### Required action
Reproduce the data below in full and exclude every picture.

>>

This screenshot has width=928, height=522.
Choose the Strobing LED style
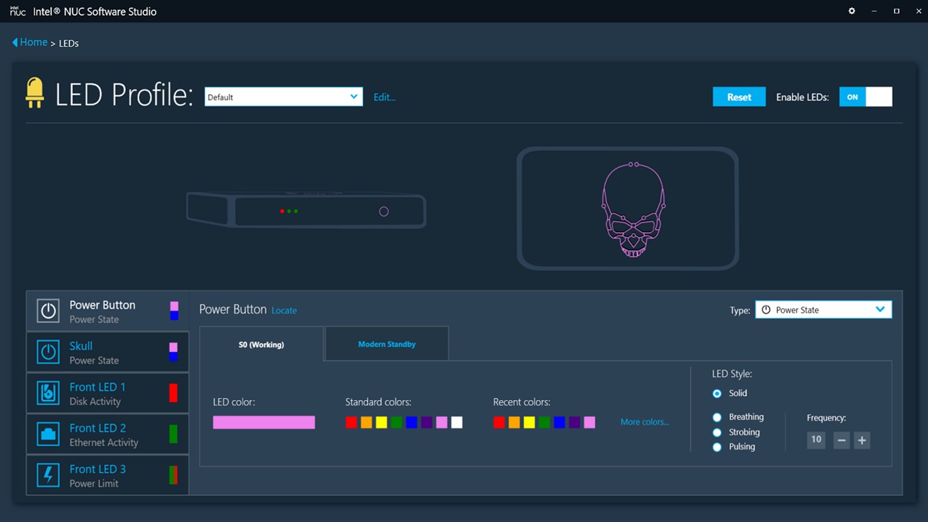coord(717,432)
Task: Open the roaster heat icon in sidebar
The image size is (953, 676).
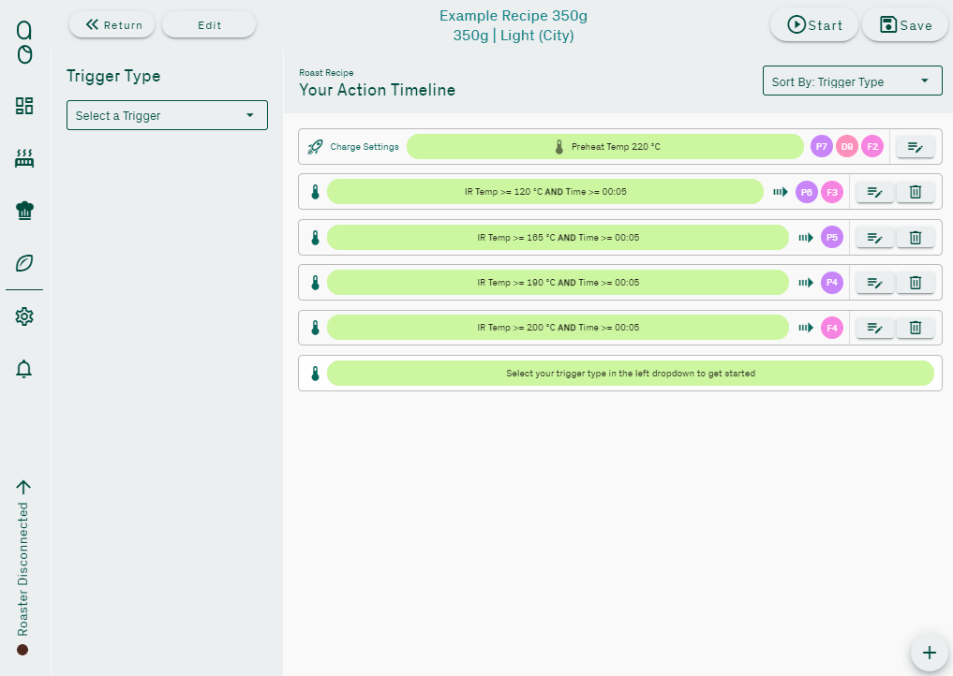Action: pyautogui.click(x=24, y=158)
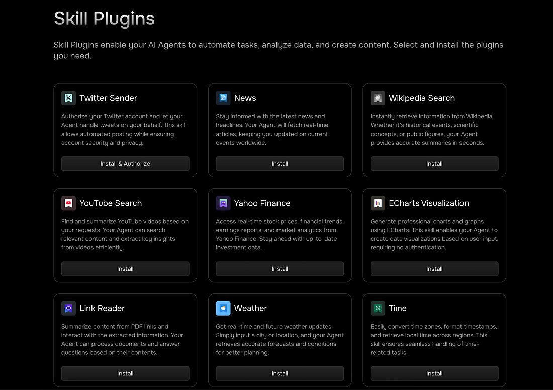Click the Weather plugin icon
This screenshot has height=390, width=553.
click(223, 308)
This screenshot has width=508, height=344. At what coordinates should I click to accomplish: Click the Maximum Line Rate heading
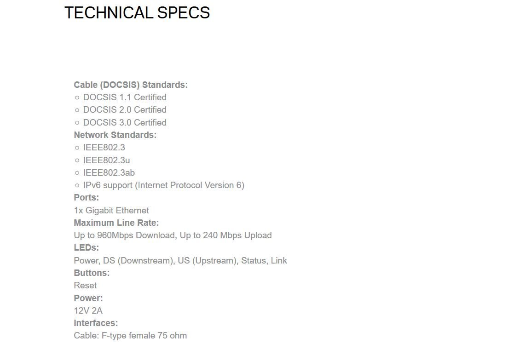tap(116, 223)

<<

### Reply to the exercise
This screenshot has width=928, height=522.
Choose the Strobing LED style
coord(717,432)
Task: Open the roaster heat icon in sidebar
The image size is (953, 676).
Action: pyautogui.click(x=24, y=158)
Click the Weather plugin icon
This screenshot has height=390, width=553.
click(223, 308)
This screenshot has width=508, height=344. At what coordinates should I click to accomplish: Click the Maximum Line Rate heading
tap(116, 223)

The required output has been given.